Sunday, September 16, 2012
Recently while I was poking around the Writers Knowledge Base site, I discovered Mike Fleming's Hiveword, an amazing web-based story organizer that is easy to use, provides quick and easy outlining of scenes, characters, settings and plotlines, and generates terrific compilation lists of the same. In addition to these features Hiveword also stores your work online for you in a private account, so it's like a virtual version of a novel notebook. Here are details on some of Hiveword's different features along with some screenshots (and click on any image to see a larger version):
Your Hiveword account includes a dashboard with all your works in progress arranged by title, along with when they were created, stats on how much work you've done on them, and the last time you updated the info.
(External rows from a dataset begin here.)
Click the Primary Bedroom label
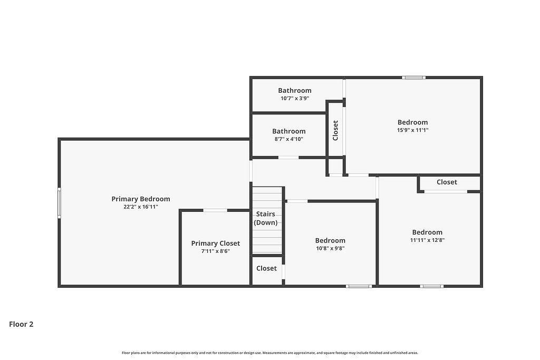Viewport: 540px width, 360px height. click(x=140, y=199)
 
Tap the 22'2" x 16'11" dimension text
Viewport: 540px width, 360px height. click(x=140, y=207)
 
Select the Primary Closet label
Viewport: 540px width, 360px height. click(x=216, y=244)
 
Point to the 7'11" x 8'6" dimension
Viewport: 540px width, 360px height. click(x=216, y=251)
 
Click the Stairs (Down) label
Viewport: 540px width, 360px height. click(x=266, y=218)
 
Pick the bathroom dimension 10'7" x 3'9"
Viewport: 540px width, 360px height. click(x=295, y=99)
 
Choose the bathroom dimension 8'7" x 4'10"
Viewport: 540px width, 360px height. click(x=288, y=139)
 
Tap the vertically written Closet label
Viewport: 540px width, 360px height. click(x=335, y=130)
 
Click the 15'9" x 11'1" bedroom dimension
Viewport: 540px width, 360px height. click(x=412, y=130)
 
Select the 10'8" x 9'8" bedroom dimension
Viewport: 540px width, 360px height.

For those of you who like me are quantum writers and work on several projects at the same time, this can help you track your progress and productivity on multiple WIPs.
Each story you archive on Hiveword has a main title page where you can record a subtitle, what name you're writing under, and a summary of the story. Here I've plugged in the summary for my novel crash dummies' book, and the summary area is a great place to work on a draft of your outline or synopsis.
As you compile scenes on Hiveword, it keeps track of them, and generates a list of them for each project. This is great because you can track how often you switch settings, POV, plotlines and keep track of who appears in what scene.
Hiveword also compiles lists of your characters as you make them up and provides an at-a-glance summary of things like attributes, occupations, motivations, etc. If you're working on a project with a big cast of characters I don't have to tell you how valuable this is.
The service also compiles lists of settings in the story, as well as a snapshot of your description of them.
There's a button on the settings list page that offers you the option to you generate place names if you need them, and provides maps and links to info about the generated results. By selecting the "add setting" button you can add any of the results you like directly into your story.
You can also use a similar button to generate random character names, and add those you like from the results to your story.
There is much more to Hiveword than what I've mentioned, so it's worth taking it for a test-drive yourself to see all the features. Hiveword is so great at helping organize your story info and elements that it's like having your own personal story assistant. You can use it for other purposes as well, such as outlining those bright, shiny and very distracting new story ideas so you can get out of your head. For those of you who are series writers, Hiveword would serve as an excellent encyclopedia to keep a running record of your characters, settings, plots and details from every novel. If you're on the phone with an editor, you can consult Hiveword on details from your book for pitches, editorial discussions or to answer those pesky impromptu questions (like "Hey, what Chapter did Marcia find out John was also the demon thief?") You pantsers might not have to backtrack through your manuscripts as much if you take a few minutes after your work sessions to record details of what you've already written in a Hiveword file.
The very best thing about Hiveword is that right now it's free* for anyone to use, so you don't have to pay to play with it (and according to Mike Fleming's blog, he's keeping it free for National Novel Writing Month.) If you're thinking about writing your first novel this November, want to become more organized with ongoing projects, or simply want to play with novel-writing software to see what it can do for you, I highly recommend Hiveword.
*Added: I just learned from the designer that Hiveword is going to be free forever, not just for NaNoWriMo, so one more huge reason to love it.